Work to do:
1 - Based on the post on love languages, state whether each of the following statements is consistent with it, answering yes or no and quoting the decisive words: (a) the writer holds that the Acts of Service love language is about doing chores; (b) the neighbor who shouted at the writer is described as old; (c) the imagined husband Hank lost his temper when his tools failed.
2 - Format the lines of the listing as a JSON list of strings, one string per line and blank lines omitted, starting with the line containing "Task: Click the Large size row label" and continuing through the line containing "Action: (425, 155)". Leave the pictures out of the answer.

## start Extract

FBeyer said: Some people think doing household chores is a great way to show their love, I personally could not think of a more sterile way to show affection.
lol- The Acts of Service love language is not about "doing chores." It's about putting your own personal effort and creativity into something rather than just spending money or giving lip service. I am so down with a man doing something like building me some bookshelves. I am so not down with having to mow the lawn myself, and hearing the old guy next door yelling "Hey Blondie! Why don't you get your man to do that?" for the 100th time. By the end of my marriage, I had created an alternate fantasy husband named Hank, who had biceps that were visible through the well-worn flannel shirt he always wore along with his tool belt, and he never lost his temper and threw things when his tools didn't work. Also, I try to remember to not to bake a homemade pie for a man if I don't want to bond him to me quite strongly.

## end Extract
## start Information supplied

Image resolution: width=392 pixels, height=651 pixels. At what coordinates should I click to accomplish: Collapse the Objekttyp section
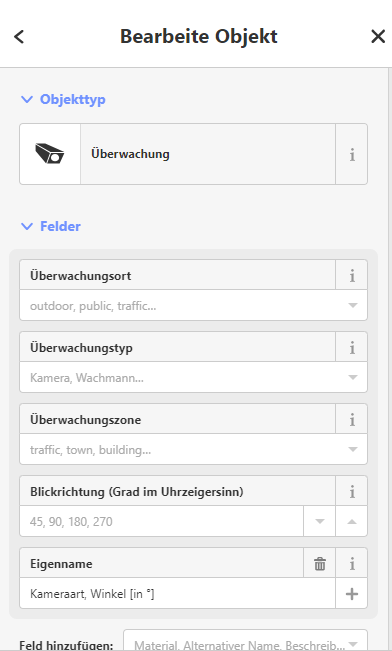click(63, 99)
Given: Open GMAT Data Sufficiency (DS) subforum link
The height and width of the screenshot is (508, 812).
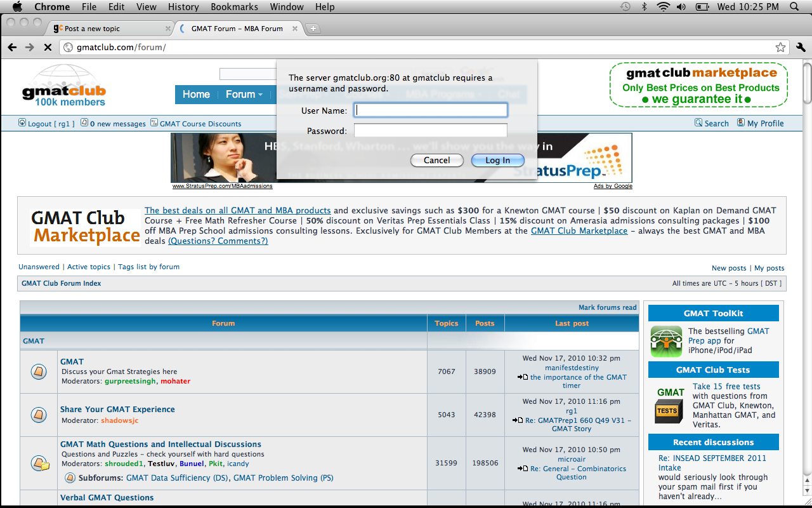Looking at the screenshot, I should pyautogui.click(x=177, y=478).
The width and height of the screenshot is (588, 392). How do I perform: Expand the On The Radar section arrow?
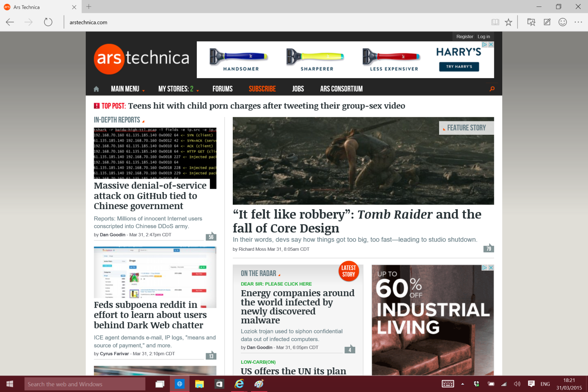(x=280, y=274)

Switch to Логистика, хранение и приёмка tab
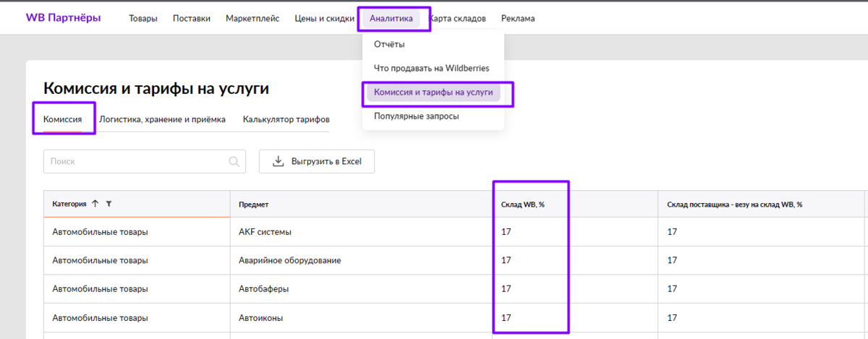pyautogui.click(x=163, y=119)
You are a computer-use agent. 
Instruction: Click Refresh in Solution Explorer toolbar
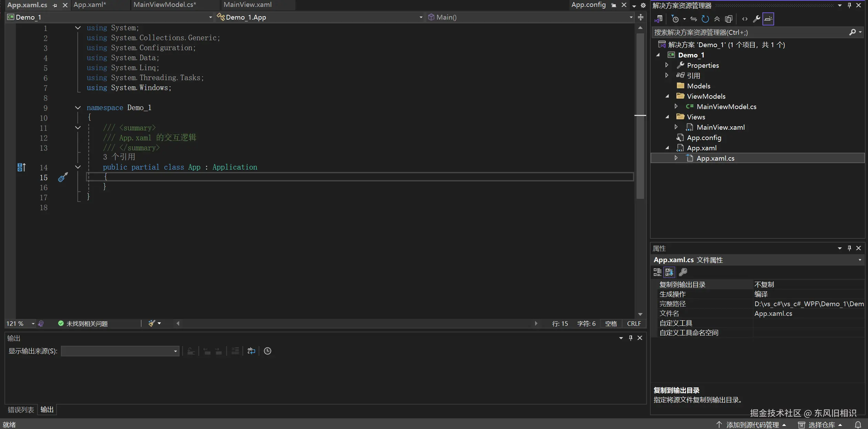point(705,19)
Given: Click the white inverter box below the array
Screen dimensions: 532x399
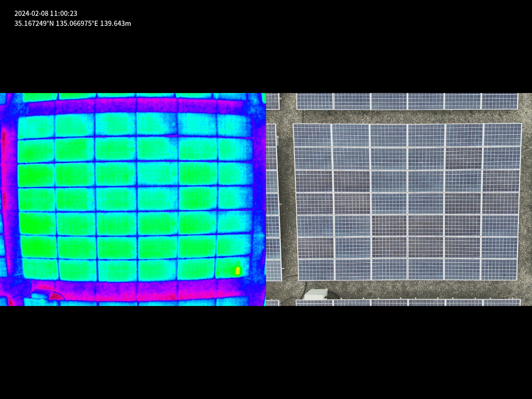Looking at the screenshot, I should (316, 294).
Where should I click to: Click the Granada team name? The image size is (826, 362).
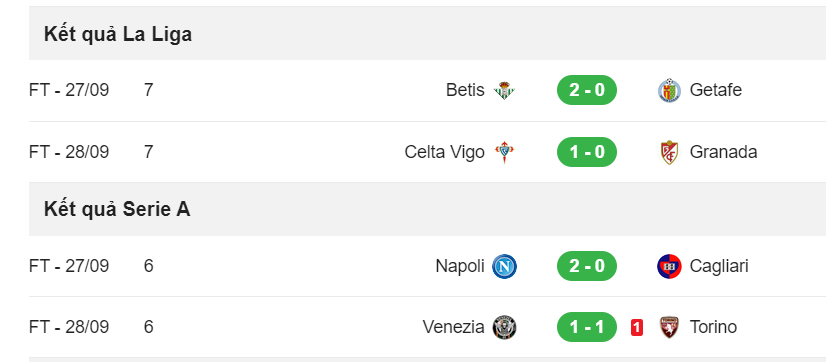[x=723, y=152]
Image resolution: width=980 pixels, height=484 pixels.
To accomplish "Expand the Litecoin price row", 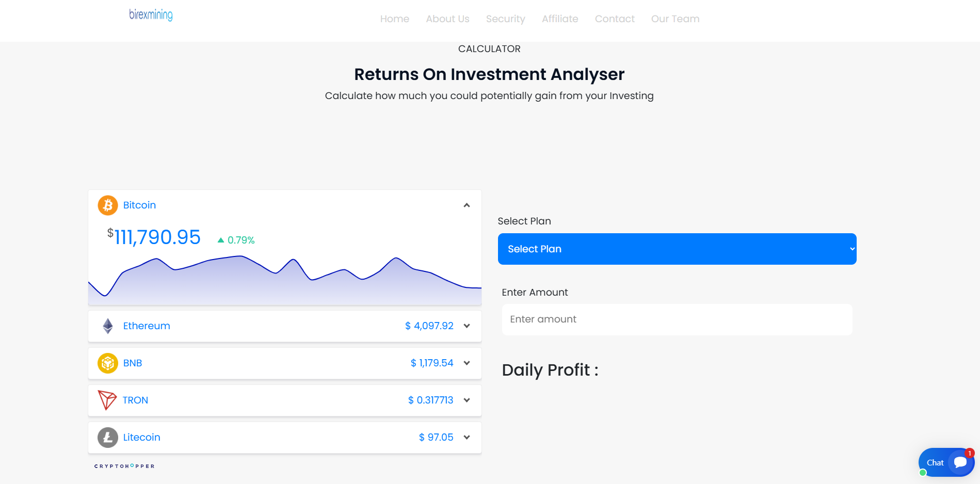I will coord(467,438).
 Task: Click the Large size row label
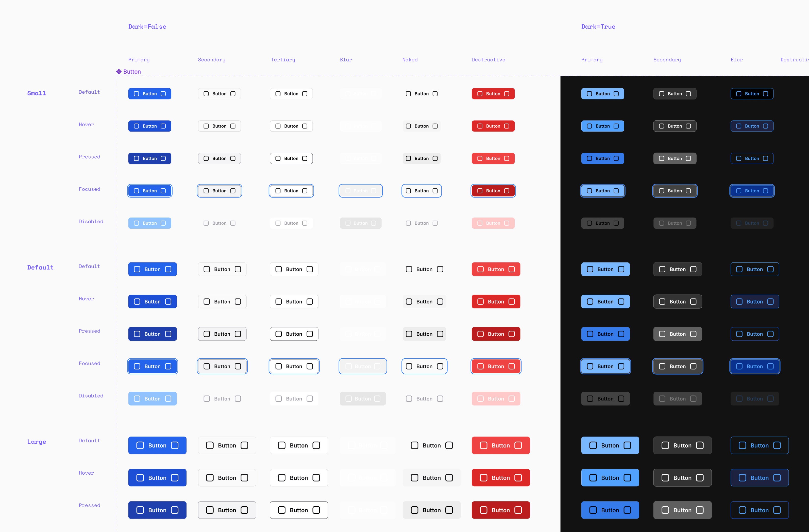pyautogui.click(x=36, y=442)
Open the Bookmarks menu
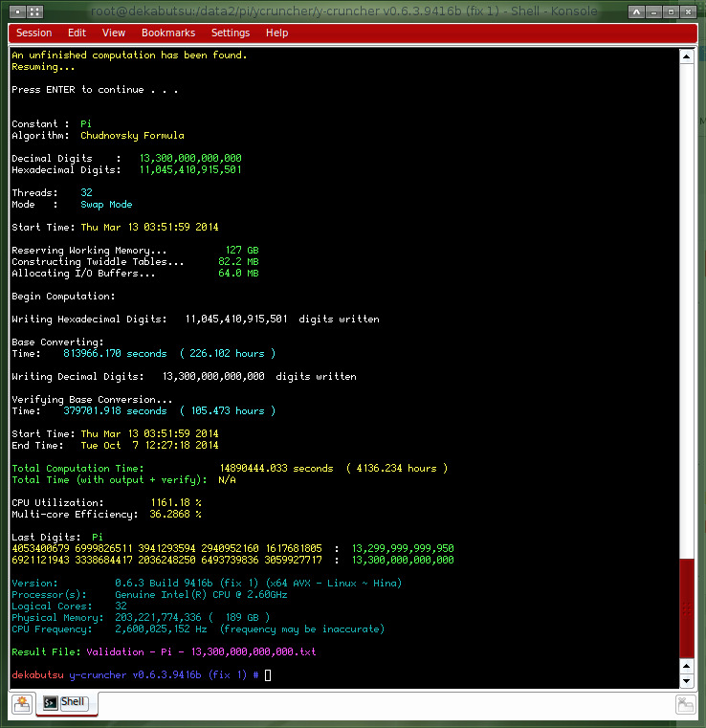Screen dimensions: 706x728 click(167, 33)
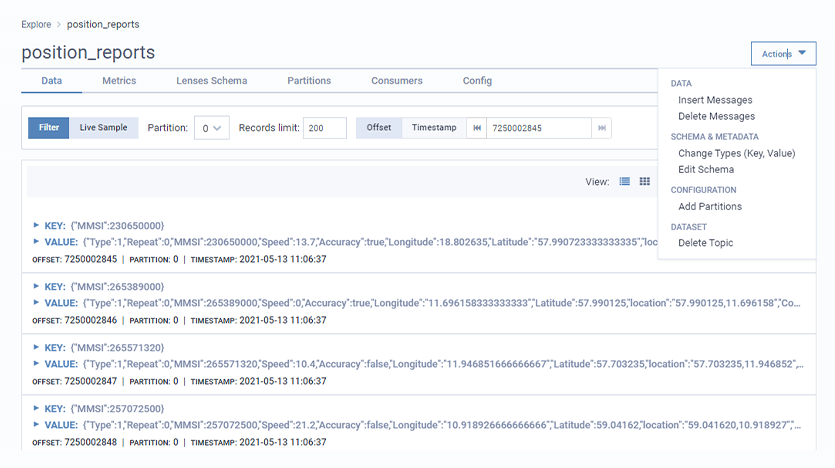Viewport: 835px width, 468px height.
Task: Click the Explore breadcrumb link
Action: [37, 24]
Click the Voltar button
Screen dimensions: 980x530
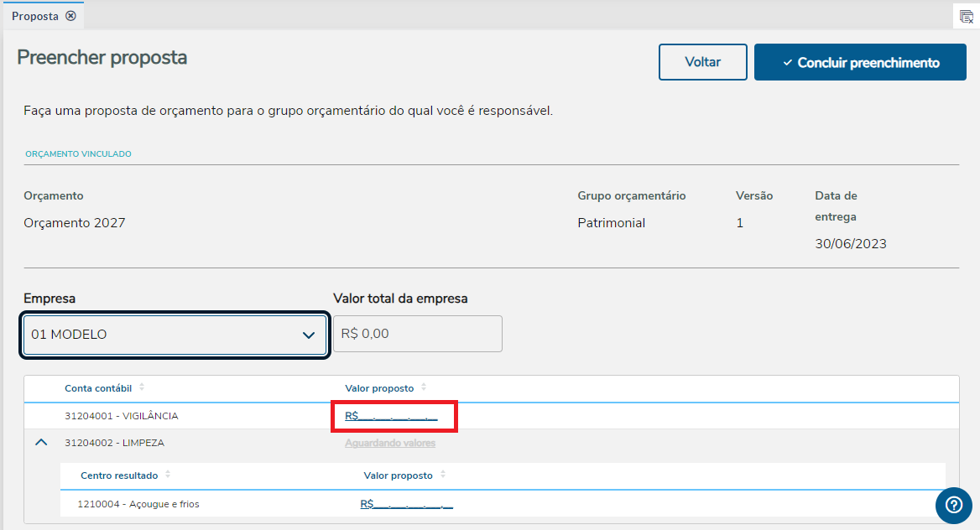702,63
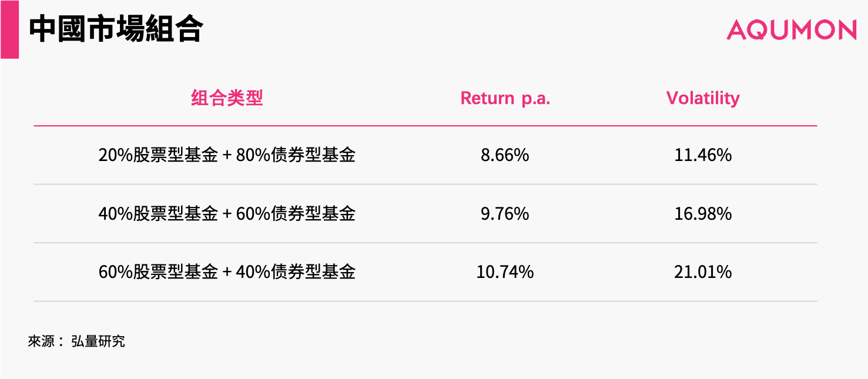Image resolution: width=868 pixels, height=379 pixels.
Task: Select the 20%股票型基金 + 80%债券型基金 row
Action: (425, 155)
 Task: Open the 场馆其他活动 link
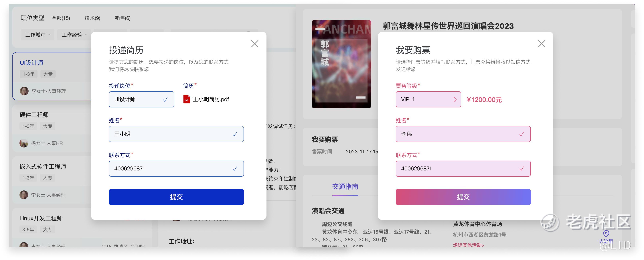click(x=468, y=245)

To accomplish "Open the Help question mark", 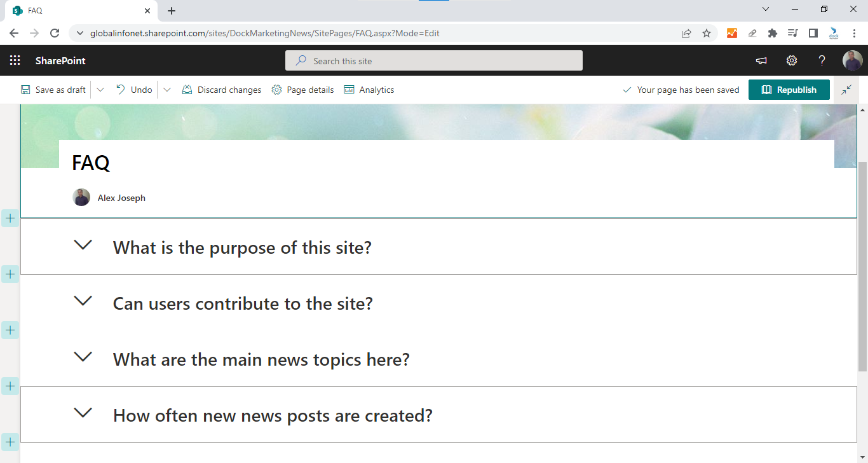I will click(x=822, y=60).
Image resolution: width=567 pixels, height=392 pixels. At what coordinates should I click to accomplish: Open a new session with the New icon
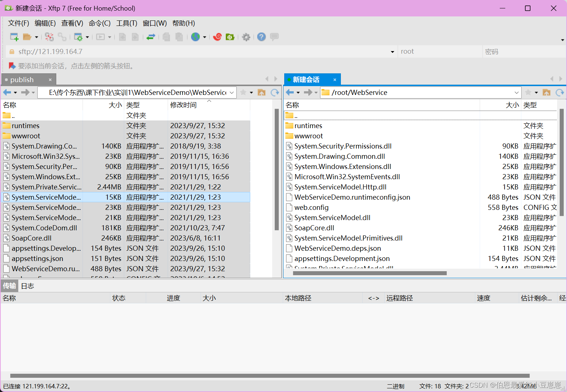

## end Information supplied

The responses:
1 -
(a) No: "The Acts of Service love language is not about "doing chores.""
(b) Yes: "the old guy next door yelling"
(c) No: "he never lost his temper and threw things when his tools didn't work"

2 -
[
  " Task: Click the Large size row label",
  "pyautogui.click(x=36, y=442)",
  "Open the Bookmarks menu",
  "Screen dimensions: 706x728 click(167, 33)",
  "Viewport: 835px width, 468px height.",
  "Task: Click the Explore breadcrumb link",
  "Action: [37, 24]",
  "Click the Voltar button",
  "Screen dimensions: 980x530",
  "702,63",
  "Image resolution: width=868 pixels, height=379 pixels.",
  "Task: Select the 20%股票型基金 + 80%债券型基金 row",
  "Action: (425, 155)"
]